Find every line in the material that contains the string "screenshot", matching case exactly, and copy those lines out.
________________________
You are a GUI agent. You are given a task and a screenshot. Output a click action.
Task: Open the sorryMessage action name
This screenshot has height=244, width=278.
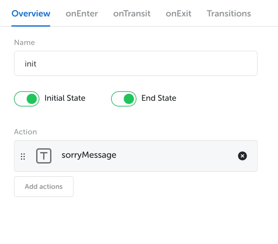pos(89,155)

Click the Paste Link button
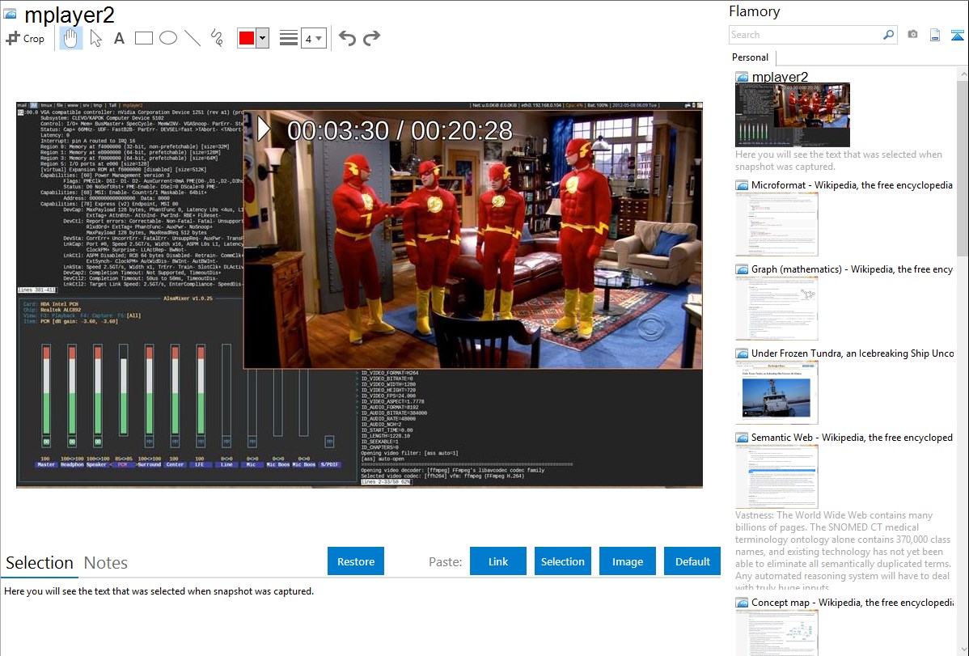[498, 561]
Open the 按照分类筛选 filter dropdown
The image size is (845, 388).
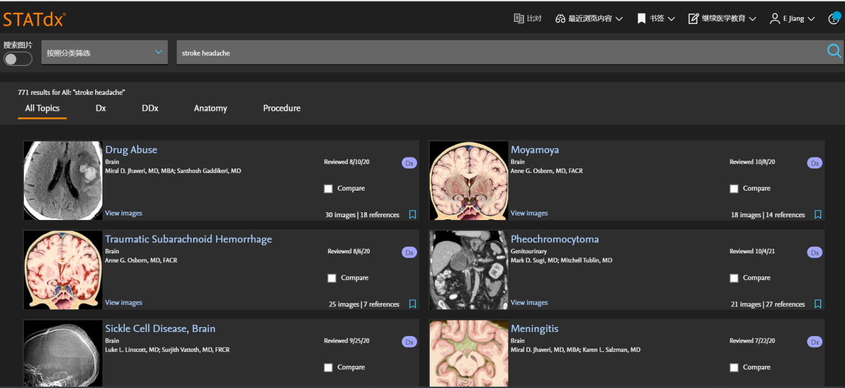coord(104,53)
________________________
§ **SOLVED EXERCISE**
You are a GUI agent. You are given a task and a screenshot. Output a click action.
This screenshot has height=244, width=278.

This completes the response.